With renowned theoretical physicist Kip Thorne on board as an executive producer and technical advisor, much has been made of the scientifically accurate effects of relativity in Interstellar. The film succeeds when it follows the path of hard sci-fi, as in several scenes in which the source of dramatic tension stems from a character’s misunderstanding or misapplication of a real scientific principle or the unanticipated psychological toll of experiencing new physical phenomenon, and it looks exceptional in the process.
Which makes it rather curious when this film goes out of its way to tout scientific fidelity only to double back on itself and its whole thesis to say, “Actually, sometimes science doesn’t matter because of love.” That’s not an exaggeration or a side plot; several conversations that start as discussions about the tactical use of resources or how to negotiate the effects of relativity on perceived time suddenly shift gears to be about the scientific value of love. Nolan went through the trouble of crafting a story that would allow him to go stylistically and scientifically wild with all of the immense, unexplained powers of the universe, only to uncharacteristically channel the tension into broad sentiment as the film barrels along toward an unsatisfying conclusion.

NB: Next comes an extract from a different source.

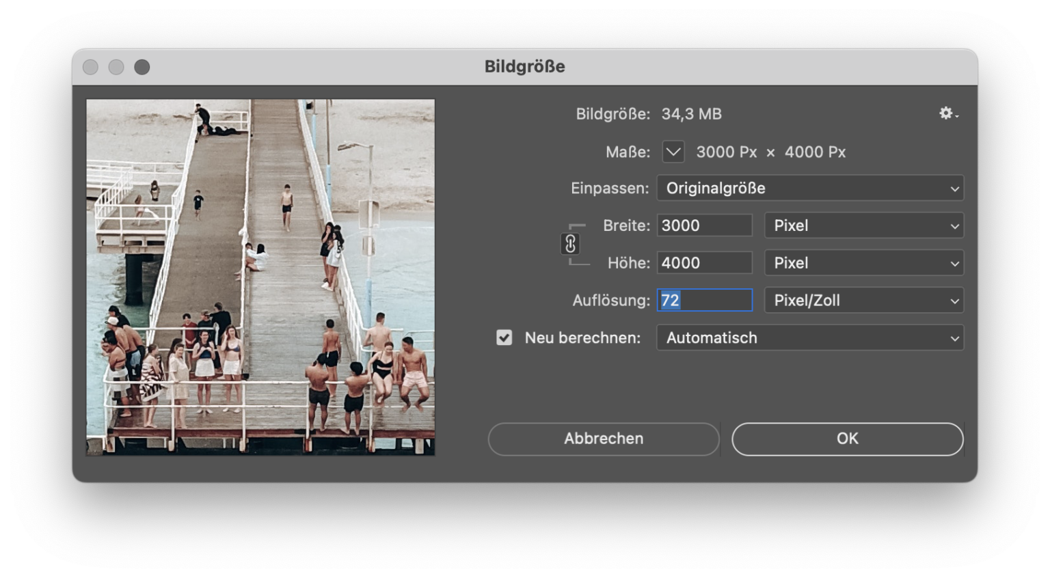Toggle the constrain-proportions chain link icon
Image resolution: width=1050 pixels, height=578 pixels.
click(570, 244)
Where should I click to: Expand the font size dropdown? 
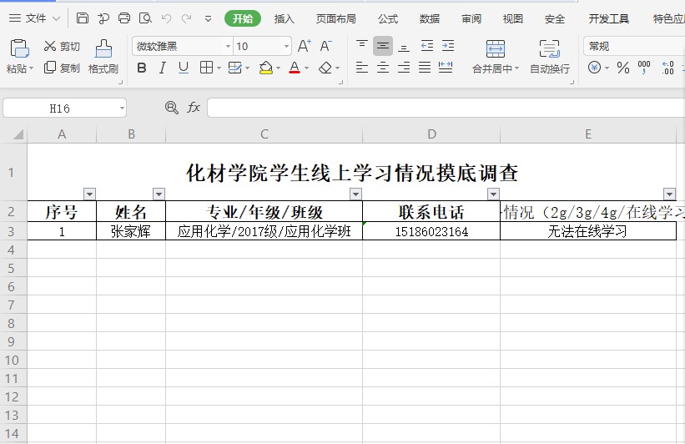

Fans of science fiction who have seen both Stanley Kubrick’s 2001 and Danny Boyle’s Sunshine won’t find new experiences or mindfucks, and the 169-minute running time will not feel relatively short to your bladder. But overall, Interstellar is a reasonably enjoyable experience, even as it strains the edges of Nolan’s comfort zone.
INTERSTELLAR | RATED PG-13 | IN THEATERS ON 35MM AT BOSTON COMMON, SOMERVILLE THEATRE, AND DEDHAM NOW. WIDE DIGITAL RELEASE FRIDAY.
BONUS FEATURES: STREAMS
Though no film dealing with time travel could ever claim to be scientifically accurate, writer-director-costar Shane Carruth’s delightful brain befuddling Primer is partially based in genuine theoretical physics, with a keen understanding of how scientific breakthroughs actually happen. There are no mysterious vials, no groups of men in lab coats huddled around a supercomputer, just engineers in work shirts tinkering in a garage with forces they can’t possibly imagine. The two accomplished scientists, who are not altogether decent human beings, exploit their newfound discovery against the stock market, against those they love, and then finally against each other.
In much the same way that Peter Jackson’s early splatter films are full of visual clues to the style he would later develop, elements of Christopher Nolan’s knack for atmosphere that made two out of three of his Dark Knight films so terrific can be found in his feature debut, Following. Though lean in practically every way—a mere 70 minutes, filmed on cheap 16mm with minimal retakes and heavy use of natural and available light, and funded with Nolan’s own money—Following is an effective exercise in neo-noir that’ll help you remember that even the most famous filmmakers had to start somewhere.